START Material to process

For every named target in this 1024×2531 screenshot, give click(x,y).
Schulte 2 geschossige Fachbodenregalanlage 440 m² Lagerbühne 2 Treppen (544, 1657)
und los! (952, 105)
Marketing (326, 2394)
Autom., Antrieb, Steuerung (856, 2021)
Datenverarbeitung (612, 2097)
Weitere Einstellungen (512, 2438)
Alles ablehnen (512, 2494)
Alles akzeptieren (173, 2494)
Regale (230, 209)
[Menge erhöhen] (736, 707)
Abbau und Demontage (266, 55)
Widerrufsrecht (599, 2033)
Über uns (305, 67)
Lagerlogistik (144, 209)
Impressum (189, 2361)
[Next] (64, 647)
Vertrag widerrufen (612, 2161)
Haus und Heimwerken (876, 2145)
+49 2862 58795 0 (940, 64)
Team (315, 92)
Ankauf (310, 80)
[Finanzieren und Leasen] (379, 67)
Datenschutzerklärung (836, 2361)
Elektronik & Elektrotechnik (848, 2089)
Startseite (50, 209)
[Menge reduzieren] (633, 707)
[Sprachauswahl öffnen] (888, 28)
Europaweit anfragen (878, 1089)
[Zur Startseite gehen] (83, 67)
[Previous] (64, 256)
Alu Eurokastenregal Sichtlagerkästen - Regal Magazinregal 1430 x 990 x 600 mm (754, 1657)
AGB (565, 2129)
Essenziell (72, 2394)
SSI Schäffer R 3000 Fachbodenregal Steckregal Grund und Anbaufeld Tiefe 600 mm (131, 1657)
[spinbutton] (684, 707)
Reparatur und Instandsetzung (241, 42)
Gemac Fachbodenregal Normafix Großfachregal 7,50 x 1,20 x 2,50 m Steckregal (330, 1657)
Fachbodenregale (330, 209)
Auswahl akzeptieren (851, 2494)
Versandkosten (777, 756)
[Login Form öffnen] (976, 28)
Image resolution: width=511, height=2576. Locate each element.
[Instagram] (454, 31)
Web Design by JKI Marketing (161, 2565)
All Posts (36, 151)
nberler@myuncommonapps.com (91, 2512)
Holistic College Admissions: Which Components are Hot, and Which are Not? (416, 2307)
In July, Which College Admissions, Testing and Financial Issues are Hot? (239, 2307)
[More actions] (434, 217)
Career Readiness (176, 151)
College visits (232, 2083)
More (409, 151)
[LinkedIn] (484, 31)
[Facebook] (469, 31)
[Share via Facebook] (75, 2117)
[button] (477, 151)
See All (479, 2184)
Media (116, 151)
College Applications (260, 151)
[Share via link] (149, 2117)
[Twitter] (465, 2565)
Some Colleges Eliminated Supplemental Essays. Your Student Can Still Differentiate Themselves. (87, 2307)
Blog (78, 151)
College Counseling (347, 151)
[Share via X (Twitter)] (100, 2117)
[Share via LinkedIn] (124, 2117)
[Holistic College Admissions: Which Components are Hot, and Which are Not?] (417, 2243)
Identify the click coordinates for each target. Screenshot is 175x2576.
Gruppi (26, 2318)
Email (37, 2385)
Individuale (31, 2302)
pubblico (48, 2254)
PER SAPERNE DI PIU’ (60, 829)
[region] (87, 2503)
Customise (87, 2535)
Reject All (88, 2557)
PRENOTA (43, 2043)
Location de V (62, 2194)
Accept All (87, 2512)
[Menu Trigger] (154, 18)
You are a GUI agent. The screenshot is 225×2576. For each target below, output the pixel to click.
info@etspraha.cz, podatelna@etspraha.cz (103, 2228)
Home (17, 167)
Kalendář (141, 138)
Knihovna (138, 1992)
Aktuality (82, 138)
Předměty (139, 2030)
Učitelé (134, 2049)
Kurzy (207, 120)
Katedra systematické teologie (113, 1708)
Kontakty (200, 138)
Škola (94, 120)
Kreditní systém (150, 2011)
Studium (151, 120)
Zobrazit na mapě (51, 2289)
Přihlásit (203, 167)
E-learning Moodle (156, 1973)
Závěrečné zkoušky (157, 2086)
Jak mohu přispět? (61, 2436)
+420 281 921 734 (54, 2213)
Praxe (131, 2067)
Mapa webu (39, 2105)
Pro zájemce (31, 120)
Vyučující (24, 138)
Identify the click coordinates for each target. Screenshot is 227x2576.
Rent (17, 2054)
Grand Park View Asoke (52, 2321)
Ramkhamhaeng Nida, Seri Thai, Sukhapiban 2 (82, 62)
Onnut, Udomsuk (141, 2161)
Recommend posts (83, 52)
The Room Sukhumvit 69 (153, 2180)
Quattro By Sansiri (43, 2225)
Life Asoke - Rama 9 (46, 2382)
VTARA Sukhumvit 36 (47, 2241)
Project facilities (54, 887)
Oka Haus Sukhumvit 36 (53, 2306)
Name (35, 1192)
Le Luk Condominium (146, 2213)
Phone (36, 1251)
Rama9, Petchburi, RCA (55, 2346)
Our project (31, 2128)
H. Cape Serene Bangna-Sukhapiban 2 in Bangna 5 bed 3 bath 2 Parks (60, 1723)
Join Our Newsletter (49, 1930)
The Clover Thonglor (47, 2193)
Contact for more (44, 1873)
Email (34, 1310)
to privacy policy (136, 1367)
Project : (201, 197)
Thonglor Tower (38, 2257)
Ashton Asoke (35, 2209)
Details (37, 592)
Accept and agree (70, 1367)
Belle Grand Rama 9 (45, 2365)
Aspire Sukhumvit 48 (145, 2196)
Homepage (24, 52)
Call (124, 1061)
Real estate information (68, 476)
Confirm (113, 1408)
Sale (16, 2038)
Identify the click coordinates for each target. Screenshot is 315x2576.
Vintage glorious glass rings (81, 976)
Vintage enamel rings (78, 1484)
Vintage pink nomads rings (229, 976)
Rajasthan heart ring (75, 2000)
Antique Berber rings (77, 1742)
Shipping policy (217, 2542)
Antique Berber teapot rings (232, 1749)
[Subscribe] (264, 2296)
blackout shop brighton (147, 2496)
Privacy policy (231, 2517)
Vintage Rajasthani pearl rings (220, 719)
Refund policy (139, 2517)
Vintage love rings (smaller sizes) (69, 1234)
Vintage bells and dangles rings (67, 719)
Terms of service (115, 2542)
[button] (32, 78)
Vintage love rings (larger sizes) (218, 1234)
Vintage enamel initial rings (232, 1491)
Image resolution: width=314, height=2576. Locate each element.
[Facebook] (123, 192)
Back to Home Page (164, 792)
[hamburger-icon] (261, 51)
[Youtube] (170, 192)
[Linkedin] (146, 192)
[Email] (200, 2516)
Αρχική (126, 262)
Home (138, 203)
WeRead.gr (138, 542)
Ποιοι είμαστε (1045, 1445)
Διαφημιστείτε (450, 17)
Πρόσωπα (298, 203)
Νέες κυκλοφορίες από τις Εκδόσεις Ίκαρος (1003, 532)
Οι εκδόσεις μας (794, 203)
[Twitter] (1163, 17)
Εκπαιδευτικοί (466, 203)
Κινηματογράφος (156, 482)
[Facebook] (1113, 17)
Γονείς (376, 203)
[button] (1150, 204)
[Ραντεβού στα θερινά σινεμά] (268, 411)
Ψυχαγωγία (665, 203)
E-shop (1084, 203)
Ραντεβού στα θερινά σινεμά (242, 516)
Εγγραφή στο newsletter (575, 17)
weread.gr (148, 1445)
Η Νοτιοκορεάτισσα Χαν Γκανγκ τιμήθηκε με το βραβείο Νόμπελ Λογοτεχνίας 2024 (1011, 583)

END Material to process

Return, unchanged, the run of lines above that opens with the line containing "Our project (31, 2128)" and closes with the line containing "Vintage love rings (larger sizes) (218, 1234)". Include both.

Our project (31, 2128)
H. Cape Serene Bangna-Sukhapiban 2 in Bangna 5 bed 3 bath 2 Parks (60, 1723)
Join Our Newsletter (49, 1930)
The Clover Thonglor (47, 2193)
Contact for more (44, 1873)
Email (34, 1310)
to privacy policy (136, 1367)
Project : (201, 197)
Thonglor Tower (38, 2257)
Ashton Asoke (35, 2209)
Details (37, 592)
Accept and agree (70, 1367)
Belle Grand Rama 9 (45, 2365)
Aspire Sukhumvit 48 (145, 2196)
Homepage (24, 52)
Call (124, 1061)
Real estate information (68, 476)
Confirm (113, 1408)
Sale (16, 2038)
Identify the click coordinates for each target. Screenshot is 315x2576.
Vintage glorious glass rings (81, 976)
Vintage enamel rings (78, 1484)
Vintage pink nomads rings (229, 976)
Rajasthan heart ring (75, 2000)
Antique Berber rings (77, 1742)
Shipping policy (217, 2542)
Antique Berber teapot rings (232, 1749)
[Subscribe] (264, 2296)
blackout shop brighton (147, 2496)
Privacy policy (231, 2517)
Vintage Rajasthani pearl rings (220, 719)
Refund policy (139, 2517)
Vintage love rings (smaller sizes) (69, 1234)
Vintage bells and dangles rings (67, 719)
Terms of service (115, 2542)
[button] (32, 78)
Vintage love rings (larger sizes) (218, 1234)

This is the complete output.